LA OBRA

Entre los hallazgos fundamentales de los primeros románticos alemanes en materia de estética está el haber dado con la noción de obra. No se trata de un «descubrimiento» en sentido estricto. En realidad, los componentes de la pandilla de Jena (los Schlegel, Tieck, Novalis, Schelling, Schleiermacher) no descubrieron nada, más bien se limitaron a reflexionar sobre sus propias sensibilidades y las de sus coetáneos y se dieron cuenta de que en la apreciación de –pongamos por caso– un poema o una música, una cosa es el valor que se atribuye a la realización que llama nuestra atención –su factura, su técnica, su composición, incluso su precio– y otra muy distinta es comprender que eso que nos maravilla haya sido realizado, que esté allí, en el mundo. En efecto, una cosa es que nos maravillemos de la belleza del Partenón o de los frescos de la Capilla Sixtina o que nos asombre la perenne inteligencia del Dante en La divina comedia y otra muy distinta que celebremos cada uno de estos hitos como obras. Podría pensarse que esta diferencia –la distinción gratuita entre la cosa y la obra de arte que la habita– implica una forma de mistificación.
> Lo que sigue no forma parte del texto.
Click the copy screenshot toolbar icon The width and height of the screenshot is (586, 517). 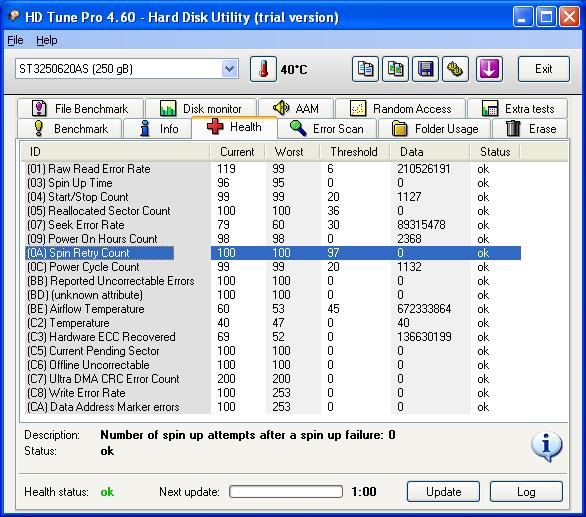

Y de hecho, parecería que es así, puesto que de ella se nutren los llamados críticos de arte y los mercaderes y se ganan la vida los profesores de estética que llevan casi tres siglos con sus pomposas peroratas sobre «la esencia de la obra de arte». Sin embargo, es una contribución original del romanticismo alemán haber comprendido que en el arte hay sobre todo una celebración del ser, que el arte está allí no sólo para proporcionarnos una sensación, ya sea de placer extático o de complacencia desinteresada, sino para dar cuenta de la pura existencia de algo.

Resulta significativo que este –¿cómo llamarlo?– desapego, esta modestia, que no obstante revela la dimensión ontológica de las acciones humanas, todavía no haya alcanzado a la ciencia. Está visto que entre los científicos hay innumerables románticos, unos más escrupulosos o mistificadores que otros, pero a la ciencia –la verdad sea dicha– aún no le ha llegado su romanticismo.